Warner Bros. even received sympathy from a rival major studio distribution executive who defended the mass-appealing qualities of Collateral Beauty: “Film critics are narrow-minded and have dark hearts. They prefer something like Manchester by the Sea which is significantly much darker than this film and deals with a similar set-up: the death of children,” said the executive.
To the executive’s point, the presence of the awards darling Manchester by the Sea in the marketplace (it broke wide in over 1,200 theaters, grossing $4.1M for a running cume in its fifth weekend of $14M) may have also slowed Collateral Beauty‘s momentum, particularly in how both titles were vying for older adults. Selling the death of a child is a challenge to market and sometimes scares an audience off: Manchester avoided it entirely in its trailers focusing more on Casey Affleck’s character taking in his teenage nephew. Collateral has but no choice in setting up his heart-tugging trailers to address the topic at the top of its spots. Those connected with the movie say that the tested marketing materials for Collateral Beauty were never a headache, but conveyed the film’s emotion.
Smith himself even admitted this summer at a Cannes Lions marketing session how social media messaging makes it impossible for studios to shield bad-word-of-mouth movies heading into their opening weekend.

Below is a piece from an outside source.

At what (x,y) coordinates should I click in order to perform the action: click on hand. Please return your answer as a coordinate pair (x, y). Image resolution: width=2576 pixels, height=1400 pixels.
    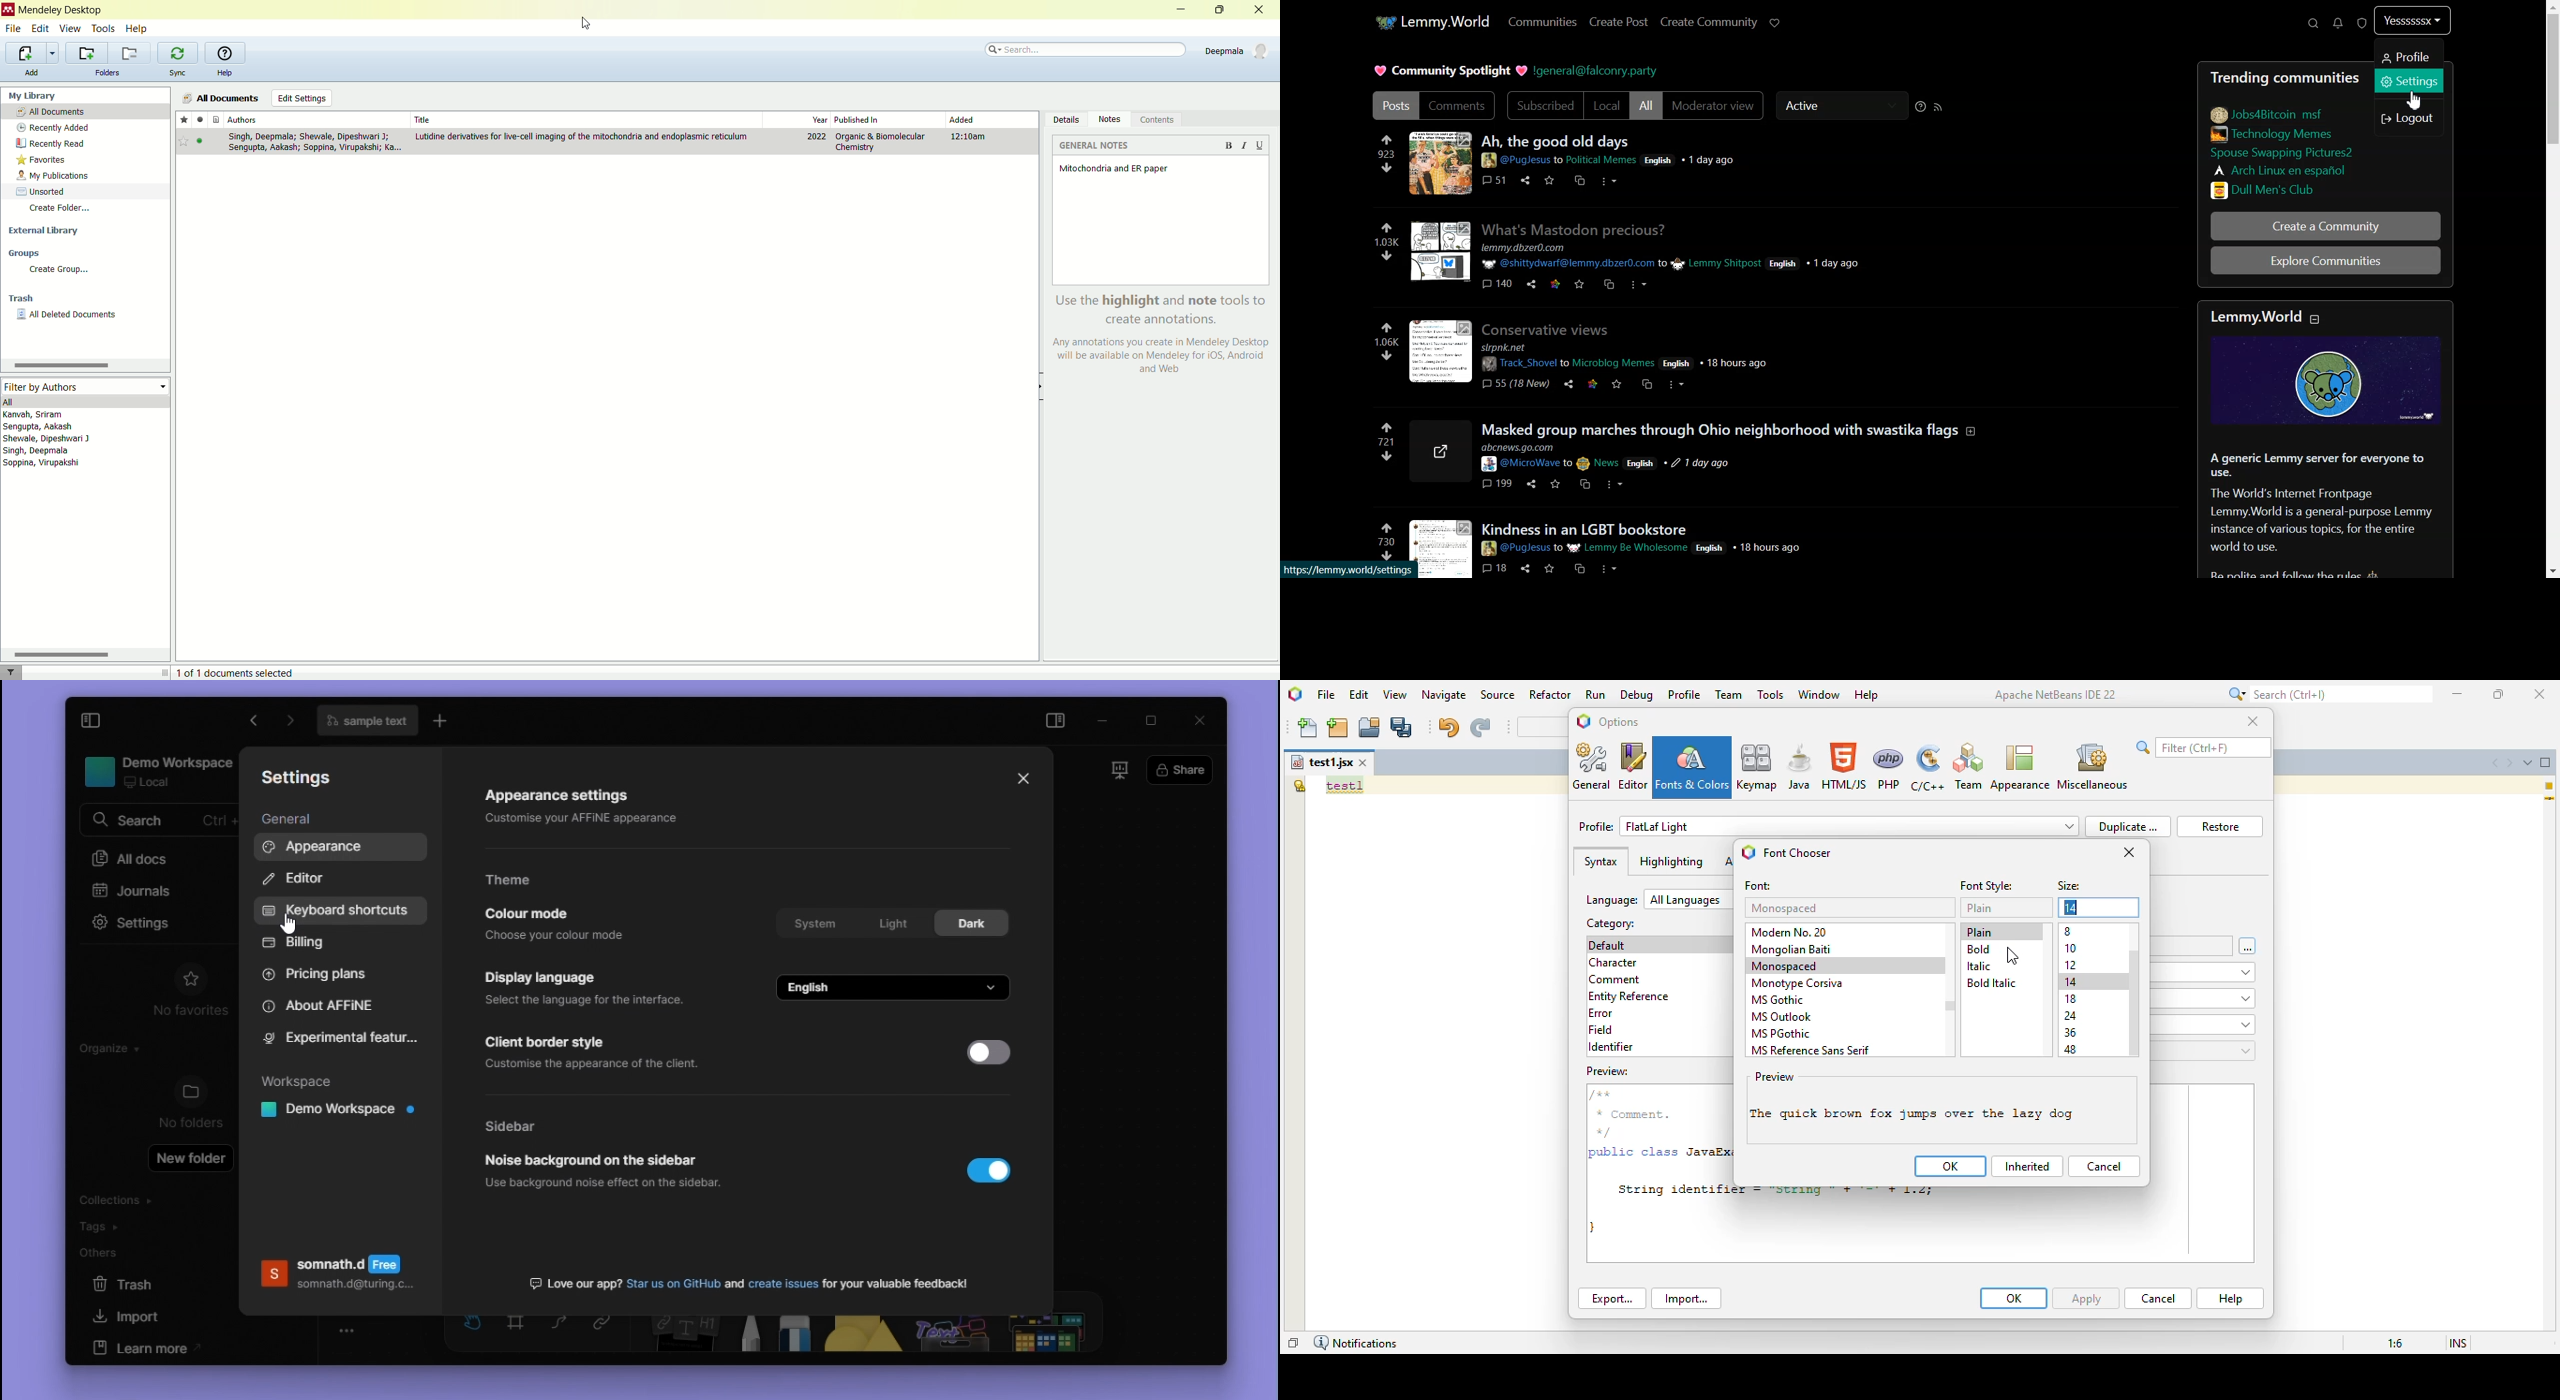
    Looking at the image, I should click on (474, 1332).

“The power has gone away from the marketers,” Smith said, and as a star, he has to “not trick them (fans) into going to see Wild Wild West...Back in the ’80s and ’90s you had a piece of crap movie you put a trailer with a lot of explosions and it was Wednesday before people knew your movie was sh*t,” Smith explained. “But now what happens is 10 minutes into the movie, people are tweeting ‘This is sh*t, go see Vin Diesel’.”
Then there’s also the factor of Collateral Beauty going up against a monster like Rogue One. Most adult movies grossed in the single digits this weekend. Last month we saw STX release their critically praised and audience embraced The Edge of Seventeen (94% fresh, A- CinemaScore) against Fantastic Beasts and Where to Find Them($74.4M), and that smart James L. Brooks R-rated teen comedy production died with a $4.75M opening and a near $15M stateside cume. Some rivals suggested that releasing Collateral Beauty at a quieter time may have spurred better word of mouth instead of the holiday crush where it’s competing with a number of prolific awards contenders as La La Land, Fences, Hidden Figures, and Manchester by the Sea to name a few.

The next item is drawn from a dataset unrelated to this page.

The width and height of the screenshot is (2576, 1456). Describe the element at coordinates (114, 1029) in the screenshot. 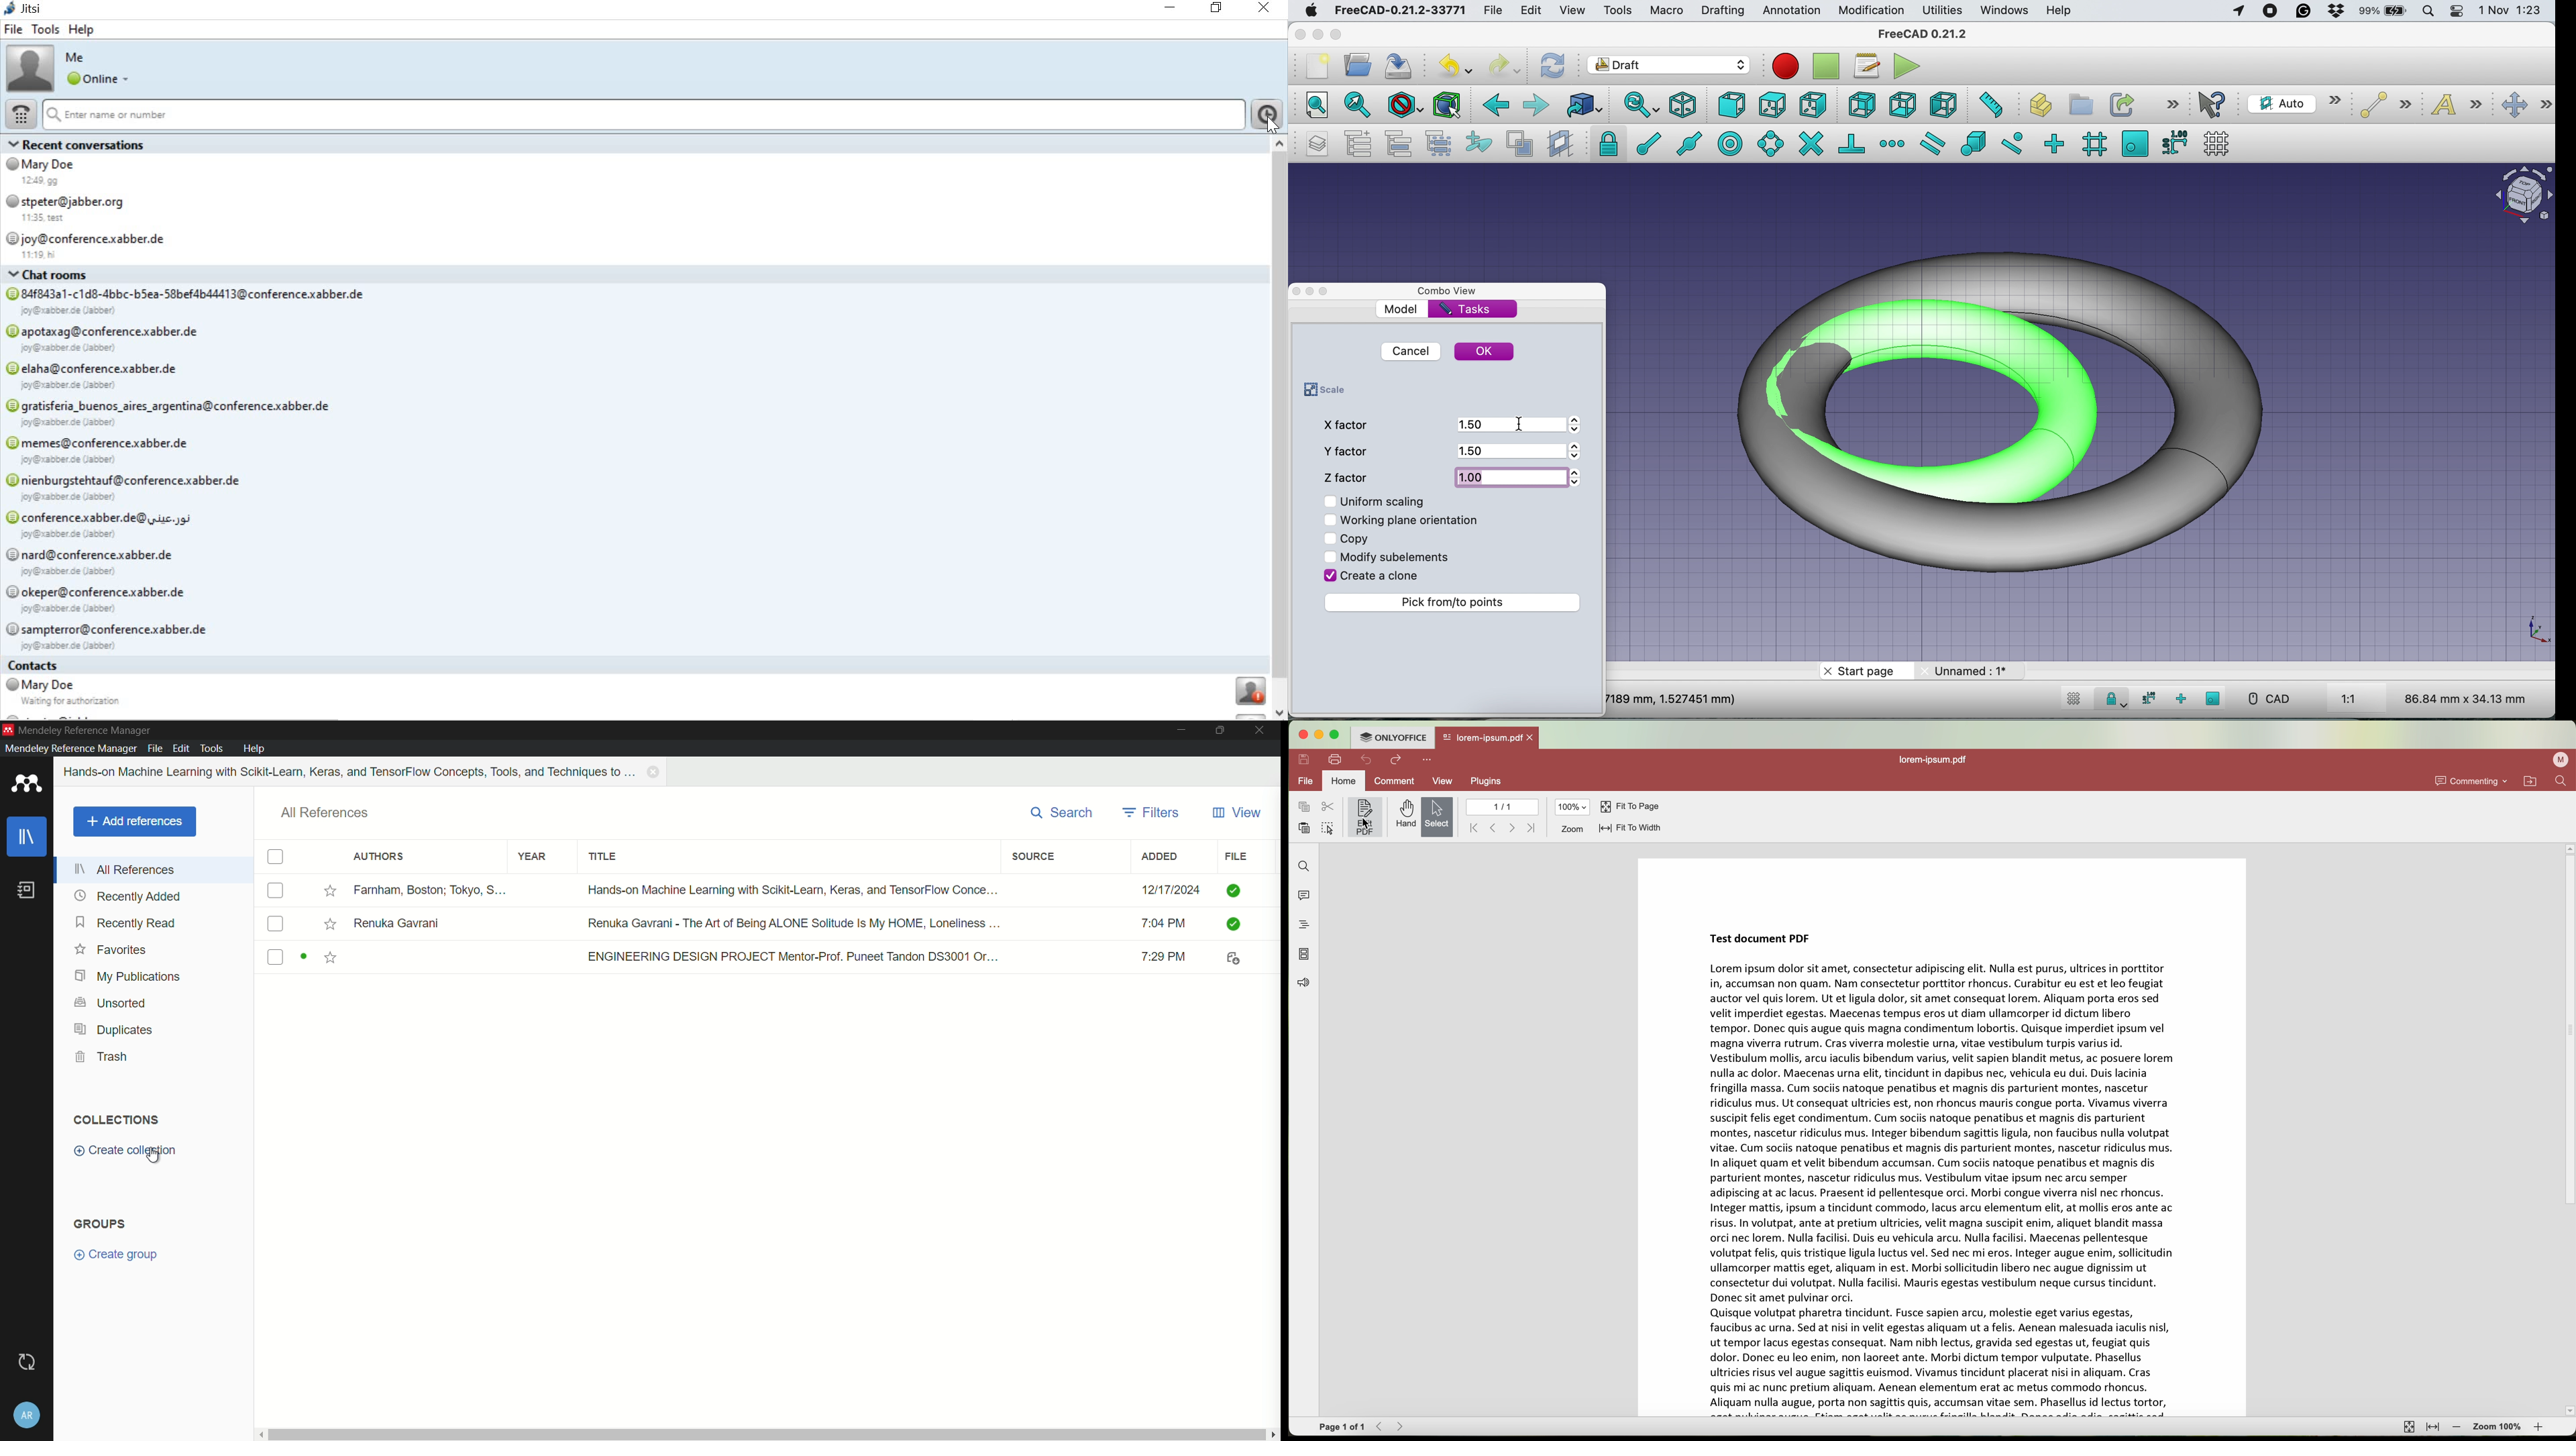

So how do studios get around the power of aggregate review sites? While Rotten Tomatoes is a neutral collection site, it should be pointed out that the entertainment conglomerates themselves have built the wattage of this portal overtime: Early on, News Corp owned it via IGN, then Warner Bros. owned RT via Flixster before the entire unit was sold to Comcast’s Fandango in early February. It’s not just a website that we in the industry gawk at, but average moviegoers in non-Metropolitan parts of the country swear by it.
Whenever one buys tickets on its partner Fandango’s site, there’s a film’s Rotten Tomatoes rating staring you straight in the face. Why haven’t the majors taken umbrage with that?
In an effort to steer the general public’s observation toward more positive results, the majors may want to consider using upbeat PostTrak, CinemaScore, NPD scores in their ads, well in advance of a film’s opening (the first two polling companies largely test during a film’s opening weekend, so a change in their process might be required).
Said Warner Bros. domestic distribution czar Jeff Goldstein this morning about the results of Collateral Beauty, “While I had hoped for stronger attendance this weekend, I’m hopeful audiences will discover this terrific film that’s well done and uplifting and has a great message of hope and connection.”